Mycolic acids also assist Mycobacterium's ability to survive. They are similarly responsible in resisting the uptake of antibiotics used to eradicate the organism. The also resist being engulfed and killed by macrophages - a cellular defense mechanism of the body.

(1) Cytospin - a fluid specimen is added to a miniature funnel that is clamped to a microscope slide above a blotting spacer. The assembly is placed in a special centrifuge which then, under force deposits the liquid, under force onto the microscope slide. Solid material such as cells and bacteria are concentrated and somewhat flattened onto the glass slide and excess fluid is wicked away by the blotting material. This microscope slide is then stained by the desired method and examined under the microscope. This maximizes detection of any bacteria if present in the specimen.

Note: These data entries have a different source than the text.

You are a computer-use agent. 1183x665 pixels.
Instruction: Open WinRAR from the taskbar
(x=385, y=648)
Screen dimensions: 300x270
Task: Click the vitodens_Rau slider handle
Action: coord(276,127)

(2) Acid-Fast/Auromine-O -Auromine-O, Auromine-Rhodomine, and Ziehl-Neelsen stains are known as 'Acid-Fast' stains. The two former stains are fluorescent stains which glow a bright yellow to apple-green under a particular fluorescent wavelength as seen under a fluorescent microscope. The later (Z-N) is examined under a traditional light microscope and Mycobacteria will appear bright red against a green (malachite green) or blue (methylene blue) counterstained background. Mycobacteria resist being decolourized by a mild acid-alcohol solution and as they retain these stains, the cells are said to be 'acid-fast'.

(3) AMTD - An acronym for Amplified Mycobacterium tuberculosis Direct test. This is a DNA probe test that looks for a particular and unique sequence of nucleic acids within the microbes genome that only occurs in Mycobacterium tuberculosis. Finding its presence confirms the organism is Mycobacterium tuberculosis and not a 'MOT' (Mycobacterium Other than Tuberculosis). Other species of Mycobacteria exist and not all have the same devastating consequences assiciated with TB. AMTD is a very rapid test for identifying TB in a sample compared to the weeks to months required to isolate and identify the bacilli by conventional culture techniques.

Our fluorescent microscope does not permit the attachment of the camera at this time so I'm currently unable to take photographs of the bacilli fluorescing in the acid-fast stain employed by our laboratory.